鮑欣跟沒聽見似的,夾了一塊白生生的酸辣脆藕節,嘴裏嚼得嘎吱嘎吱響,典小雅會意,笑着解釋說,這事不急,起碼要把後期制作完成,最好能給個預告片出來,院線方面才方便做個基本的預判。
“……這個預判,不是去揣測觀衆是否喜歡、影片口碑是否良好,而是預估有多少觀衆會爲這部影片埋單,願意買票的人越多越好。簡單來說,觀衆隻要肯花錢就行,喜不喜歡那是他們自己的事。從這方面講,武俠電影是絕對的新生事物,所以完成這個預判,我們需要更多的依據支撐。比如預告片的點播、轉載、評論數量;提前點映場是否爆滿、觀衆反應怎麽樣;宣傳推廣攻勢是否強大、海報和片花等物料是否足夠吸引人;與主流電影觀衆是否走得很近……現在什麽都沒有,怎麽評判,怎麽談?來,吃飯吃飯,先吃飯。”
得承認,她是說的有道理,但鄧铮就不爽了,既然這樣,昨天怎麽不說清楚,言之鑿鑿的合作事宜,敢情就是過來陪着吃頓飯啊?
他不爽,顧偉元、幻萍臉色也有些硬,場面一時有些冷清。
“哎呀,都别這麽嚴肅嘛,今兒隻談風月,不說工作。我老吳抛磚引玉,先講個故事,活躍一下。”西山影視的吳副總呵呵一笑,拿筷子敲了桌子,待衆人安靜下來,他就講了個葷段子,說就是在這外湖區真實發生的事情。
說是一個已婚男人得了不舉之症,夫妻間的房事極爲苦惱,兩人四處尋醫求藥,效果都不理想,老公有次去下面小地方出差,偶然遇到了一位獨眼神算。
那位獨眼神算教了他一套咒語,結果效果極好,每次行房前,隻要去洗手間念幾遍咒語,就保準能金戈鐵馬,氣吞萬裏如虎。

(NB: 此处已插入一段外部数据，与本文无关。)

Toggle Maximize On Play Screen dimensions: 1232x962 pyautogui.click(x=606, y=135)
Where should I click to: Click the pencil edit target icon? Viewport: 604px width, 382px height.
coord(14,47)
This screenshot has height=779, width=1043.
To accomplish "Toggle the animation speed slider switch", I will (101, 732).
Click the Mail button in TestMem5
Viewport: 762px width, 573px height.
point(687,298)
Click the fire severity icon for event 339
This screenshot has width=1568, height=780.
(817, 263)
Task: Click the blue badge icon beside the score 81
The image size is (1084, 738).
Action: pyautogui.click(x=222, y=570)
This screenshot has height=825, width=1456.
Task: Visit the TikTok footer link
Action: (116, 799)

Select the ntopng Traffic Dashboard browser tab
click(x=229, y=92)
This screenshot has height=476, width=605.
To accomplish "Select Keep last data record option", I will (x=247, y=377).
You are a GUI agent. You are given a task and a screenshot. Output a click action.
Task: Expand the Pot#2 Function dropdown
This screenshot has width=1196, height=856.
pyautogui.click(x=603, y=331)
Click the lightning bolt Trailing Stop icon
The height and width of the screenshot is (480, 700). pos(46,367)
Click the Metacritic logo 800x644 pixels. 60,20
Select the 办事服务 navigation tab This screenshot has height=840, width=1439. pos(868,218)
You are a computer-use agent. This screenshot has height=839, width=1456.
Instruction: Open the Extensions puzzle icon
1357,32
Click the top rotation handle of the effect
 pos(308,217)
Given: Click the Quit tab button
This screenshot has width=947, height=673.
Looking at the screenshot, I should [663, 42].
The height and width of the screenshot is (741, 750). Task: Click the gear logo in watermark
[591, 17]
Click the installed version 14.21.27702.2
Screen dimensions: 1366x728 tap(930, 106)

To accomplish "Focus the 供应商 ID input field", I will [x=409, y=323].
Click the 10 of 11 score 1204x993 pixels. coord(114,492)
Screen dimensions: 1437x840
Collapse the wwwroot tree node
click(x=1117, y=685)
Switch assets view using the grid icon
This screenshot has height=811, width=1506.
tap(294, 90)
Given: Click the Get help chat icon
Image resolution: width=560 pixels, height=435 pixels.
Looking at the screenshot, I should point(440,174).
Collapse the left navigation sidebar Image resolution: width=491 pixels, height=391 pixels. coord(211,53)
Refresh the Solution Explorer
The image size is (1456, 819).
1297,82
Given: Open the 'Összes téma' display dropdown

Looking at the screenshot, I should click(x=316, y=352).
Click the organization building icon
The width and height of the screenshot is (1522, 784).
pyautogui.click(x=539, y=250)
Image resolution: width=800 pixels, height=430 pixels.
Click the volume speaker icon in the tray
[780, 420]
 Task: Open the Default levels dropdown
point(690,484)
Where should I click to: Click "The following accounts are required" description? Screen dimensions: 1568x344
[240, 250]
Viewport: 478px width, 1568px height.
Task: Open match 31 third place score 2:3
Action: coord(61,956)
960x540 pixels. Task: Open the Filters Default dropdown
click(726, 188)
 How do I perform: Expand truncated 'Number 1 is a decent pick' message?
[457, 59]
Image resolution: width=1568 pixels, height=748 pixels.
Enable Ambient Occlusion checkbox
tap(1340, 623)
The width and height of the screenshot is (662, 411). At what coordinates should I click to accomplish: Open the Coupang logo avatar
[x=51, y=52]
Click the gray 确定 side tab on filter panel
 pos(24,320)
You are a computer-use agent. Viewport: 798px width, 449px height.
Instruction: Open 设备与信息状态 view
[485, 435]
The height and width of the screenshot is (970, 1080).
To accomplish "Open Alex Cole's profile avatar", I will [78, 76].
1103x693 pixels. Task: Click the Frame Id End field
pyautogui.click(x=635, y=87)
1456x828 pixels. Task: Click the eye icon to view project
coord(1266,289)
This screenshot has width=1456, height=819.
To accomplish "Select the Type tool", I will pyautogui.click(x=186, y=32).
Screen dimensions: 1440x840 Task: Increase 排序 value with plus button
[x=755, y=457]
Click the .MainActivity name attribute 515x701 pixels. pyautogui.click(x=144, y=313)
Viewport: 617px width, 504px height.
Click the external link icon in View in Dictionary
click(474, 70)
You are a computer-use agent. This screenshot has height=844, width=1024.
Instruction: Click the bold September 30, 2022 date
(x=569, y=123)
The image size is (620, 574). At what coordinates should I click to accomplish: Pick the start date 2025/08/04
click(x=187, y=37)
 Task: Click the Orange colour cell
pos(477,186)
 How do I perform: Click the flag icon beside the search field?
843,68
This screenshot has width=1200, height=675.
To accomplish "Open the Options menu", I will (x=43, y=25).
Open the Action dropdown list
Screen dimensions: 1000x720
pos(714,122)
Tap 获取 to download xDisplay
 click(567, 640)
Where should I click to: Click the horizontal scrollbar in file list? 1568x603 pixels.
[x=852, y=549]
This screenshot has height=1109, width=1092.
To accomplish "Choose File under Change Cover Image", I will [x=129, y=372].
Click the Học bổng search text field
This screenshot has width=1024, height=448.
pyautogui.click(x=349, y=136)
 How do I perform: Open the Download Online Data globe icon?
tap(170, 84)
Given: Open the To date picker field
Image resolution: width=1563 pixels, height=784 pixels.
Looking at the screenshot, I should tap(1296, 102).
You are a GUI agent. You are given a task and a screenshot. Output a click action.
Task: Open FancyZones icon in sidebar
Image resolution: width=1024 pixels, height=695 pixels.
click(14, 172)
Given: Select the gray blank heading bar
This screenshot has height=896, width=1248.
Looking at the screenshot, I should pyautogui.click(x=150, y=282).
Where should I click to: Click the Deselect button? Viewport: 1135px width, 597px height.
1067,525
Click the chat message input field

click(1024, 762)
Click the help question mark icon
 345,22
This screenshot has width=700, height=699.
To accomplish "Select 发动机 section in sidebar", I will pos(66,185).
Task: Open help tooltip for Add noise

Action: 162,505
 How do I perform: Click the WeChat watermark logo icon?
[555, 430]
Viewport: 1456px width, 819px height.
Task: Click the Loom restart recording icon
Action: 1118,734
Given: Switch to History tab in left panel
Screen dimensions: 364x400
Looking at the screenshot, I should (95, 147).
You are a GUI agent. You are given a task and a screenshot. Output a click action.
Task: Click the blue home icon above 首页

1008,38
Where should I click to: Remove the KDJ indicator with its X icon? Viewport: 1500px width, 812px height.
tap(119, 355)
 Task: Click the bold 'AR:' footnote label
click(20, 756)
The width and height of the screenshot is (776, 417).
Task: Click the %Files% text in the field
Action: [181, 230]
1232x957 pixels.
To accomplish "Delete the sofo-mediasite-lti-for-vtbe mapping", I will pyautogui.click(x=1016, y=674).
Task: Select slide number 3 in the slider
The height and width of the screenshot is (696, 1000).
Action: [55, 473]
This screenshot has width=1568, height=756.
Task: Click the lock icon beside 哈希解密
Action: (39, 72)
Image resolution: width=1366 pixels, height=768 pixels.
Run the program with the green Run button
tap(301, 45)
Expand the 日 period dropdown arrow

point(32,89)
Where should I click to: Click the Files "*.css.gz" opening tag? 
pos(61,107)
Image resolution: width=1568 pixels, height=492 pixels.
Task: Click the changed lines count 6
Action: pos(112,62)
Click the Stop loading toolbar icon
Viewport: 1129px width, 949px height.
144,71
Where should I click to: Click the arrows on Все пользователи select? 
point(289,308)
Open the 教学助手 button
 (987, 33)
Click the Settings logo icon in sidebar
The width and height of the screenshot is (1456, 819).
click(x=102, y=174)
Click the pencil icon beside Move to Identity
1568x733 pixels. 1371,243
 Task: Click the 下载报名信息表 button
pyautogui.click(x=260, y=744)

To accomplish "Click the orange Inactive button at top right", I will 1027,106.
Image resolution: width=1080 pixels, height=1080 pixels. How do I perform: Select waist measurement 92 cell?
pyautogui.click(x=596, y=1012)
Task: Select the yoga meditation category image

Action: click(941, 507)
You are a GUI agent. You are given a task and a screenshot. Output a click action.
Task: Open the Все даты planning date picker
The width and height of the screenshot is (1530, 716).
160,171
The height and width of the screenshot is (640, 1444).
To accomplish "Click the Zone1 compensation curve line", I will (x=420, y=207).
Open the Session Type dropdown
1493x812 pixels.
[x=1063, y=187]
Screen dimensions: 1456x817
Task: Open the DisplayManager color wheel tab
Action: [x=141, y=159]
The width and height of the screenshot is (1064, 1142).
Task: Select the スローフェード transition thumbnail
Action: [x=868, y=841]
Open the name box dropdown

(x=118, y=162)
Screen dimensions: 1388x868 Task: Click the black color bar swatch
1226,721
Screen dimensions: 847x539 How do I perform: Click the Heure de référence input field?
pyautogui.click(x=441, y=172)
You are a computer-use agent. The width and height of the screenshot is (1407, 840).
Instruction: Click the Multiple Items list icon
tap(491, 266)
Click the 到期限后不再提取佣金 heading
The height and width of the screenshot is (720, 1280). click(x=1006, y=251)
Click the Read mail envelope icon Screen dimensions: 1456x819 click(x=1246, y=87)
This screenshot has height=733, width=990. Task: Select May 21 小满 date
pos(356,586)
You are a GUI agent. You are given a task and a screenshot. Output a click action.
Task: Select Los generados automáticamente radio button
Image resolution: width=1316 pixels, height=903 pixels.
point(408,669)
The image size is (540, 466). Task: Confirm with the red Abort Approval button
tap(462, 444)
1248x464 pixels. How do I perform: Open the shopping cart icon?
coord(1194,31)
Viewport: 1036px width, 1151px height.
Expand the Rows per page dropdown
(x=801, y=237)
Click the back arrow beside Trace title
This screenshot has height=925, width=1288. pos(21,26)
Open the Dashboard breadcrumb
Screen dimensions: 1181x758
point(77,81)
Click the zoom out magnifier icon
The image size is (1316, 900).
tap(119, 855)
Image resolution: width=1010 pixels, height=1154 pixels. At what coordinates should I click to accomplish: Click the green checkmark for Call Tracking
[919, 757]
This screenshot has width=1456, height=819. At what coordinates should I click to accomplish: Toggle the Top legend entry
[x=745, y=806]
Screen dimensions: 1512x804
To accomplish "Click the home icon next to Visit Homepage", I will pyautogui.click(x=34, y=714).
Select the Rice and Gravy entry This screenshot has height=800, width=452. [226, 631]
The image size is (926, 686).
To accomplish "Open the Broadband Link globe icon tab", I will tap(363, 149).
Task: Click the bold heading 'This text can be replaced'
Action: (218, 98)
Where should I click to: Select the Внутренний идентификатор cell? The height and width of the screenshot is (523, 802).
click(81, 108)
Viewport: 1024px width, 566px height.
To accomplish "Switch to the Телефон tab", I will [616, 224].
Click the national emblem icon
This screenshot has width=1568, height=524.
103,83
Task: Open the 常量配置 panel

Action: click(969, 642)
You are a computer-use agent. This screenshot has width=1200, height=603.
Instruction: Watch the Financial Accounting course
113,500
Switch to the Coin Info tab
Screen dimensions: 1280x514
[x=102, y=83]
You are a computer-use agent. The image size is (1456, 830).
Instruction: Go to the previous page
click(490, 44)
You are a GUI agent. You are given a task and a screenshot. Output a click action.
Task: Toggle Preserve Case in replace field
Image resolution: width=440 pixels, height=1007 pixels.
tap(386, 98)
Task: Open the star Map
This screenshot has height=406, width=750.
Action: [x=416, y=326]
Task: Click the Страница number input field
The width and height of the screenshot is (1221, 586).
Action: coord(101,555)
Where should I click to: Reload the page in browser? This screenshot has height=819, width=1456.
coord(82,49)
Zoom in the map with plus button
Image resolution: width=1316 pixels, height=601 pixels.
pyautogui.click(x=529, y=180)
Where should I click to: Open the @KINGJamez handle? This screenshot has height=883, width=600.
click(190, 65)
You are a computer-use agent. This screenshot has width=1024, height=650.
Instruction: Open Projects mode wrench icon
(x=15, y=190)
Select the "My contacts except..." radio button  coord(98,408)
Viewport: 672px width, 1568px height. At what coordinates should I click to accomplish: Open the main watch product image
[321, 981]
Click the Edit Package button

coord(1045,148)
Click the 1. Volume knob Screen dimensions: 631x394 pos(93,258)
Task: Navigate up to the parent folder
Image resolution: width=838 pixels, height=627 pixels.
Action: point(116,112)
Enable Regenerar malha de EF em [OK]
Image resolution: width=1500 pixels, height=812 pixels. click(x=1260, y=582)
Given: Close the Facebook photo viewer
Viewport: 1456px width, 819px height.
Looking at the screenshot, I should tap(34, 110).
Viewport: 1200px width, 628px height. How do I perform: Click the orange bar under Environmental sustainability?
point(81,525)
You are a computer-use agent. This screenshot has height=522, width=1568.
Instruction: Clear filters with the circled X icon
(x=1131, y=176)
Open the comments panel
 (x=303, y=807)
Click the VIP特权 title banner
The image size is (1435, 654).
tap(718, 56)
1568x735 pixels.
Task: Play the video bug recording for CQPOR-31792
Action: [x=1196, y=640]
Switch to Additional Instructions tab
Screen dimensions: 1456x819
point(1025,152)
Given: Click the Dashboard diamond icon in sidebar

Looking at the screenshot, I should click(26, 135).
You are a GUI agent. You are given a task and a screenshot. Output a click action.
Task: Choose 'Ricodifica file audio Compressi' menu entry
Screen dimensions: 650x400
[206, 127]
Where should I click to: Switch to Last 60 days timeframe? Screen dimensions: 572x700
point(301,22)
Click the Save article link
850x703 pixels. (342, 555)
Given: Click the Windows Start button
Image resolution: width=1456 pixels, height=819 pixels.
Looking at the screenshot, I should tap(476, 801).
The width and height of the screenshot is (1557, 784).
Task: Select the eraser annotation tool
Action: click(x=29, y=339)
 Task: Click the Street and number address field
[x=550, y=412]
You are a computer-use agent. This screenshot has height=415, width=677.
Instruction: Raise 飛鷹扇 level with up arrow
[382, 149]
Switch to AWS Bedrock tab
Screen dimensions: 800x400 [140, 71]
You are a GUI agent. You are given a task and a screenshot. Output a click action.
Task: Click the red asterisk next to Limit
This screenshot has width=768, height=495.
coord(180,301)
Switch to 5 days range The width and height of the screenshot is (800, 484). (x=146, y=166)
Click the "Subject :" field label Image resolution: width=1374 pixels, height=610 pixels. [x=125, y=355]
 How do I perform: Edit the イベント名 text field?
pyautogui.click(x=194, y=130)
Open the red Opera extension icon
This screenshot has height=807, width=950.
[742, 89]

他老婆在欣喜之餘,就有些好奇,有次悄悄跟在他後面,卻看到老公赤身裸體地站在鏡子前,旁邊放着幾張單位男同事的名單,按次序打着紅勾,最新勾的名字是“老李”。
老公嘴裏不住地自言自語道:
“她不是我的老婆,她不是我的老婆,她今天是小李老婆……”
顧偉元心裏憋躁,聽的就有些不舒服,起身離席:“對不起,去個洗手間。”
鮑欣噗嗤一笑,懶洋洋道:“顧總現在就去念咒語,會不會太早了?”
一言既出,她的那幫子人哄堂大笑,笑得極其誇張,典小雅更是花枝招展,快透不過氣了。
鄧铮也被逗笑了。但笑過之後,眼神卻開始慢慢變冷。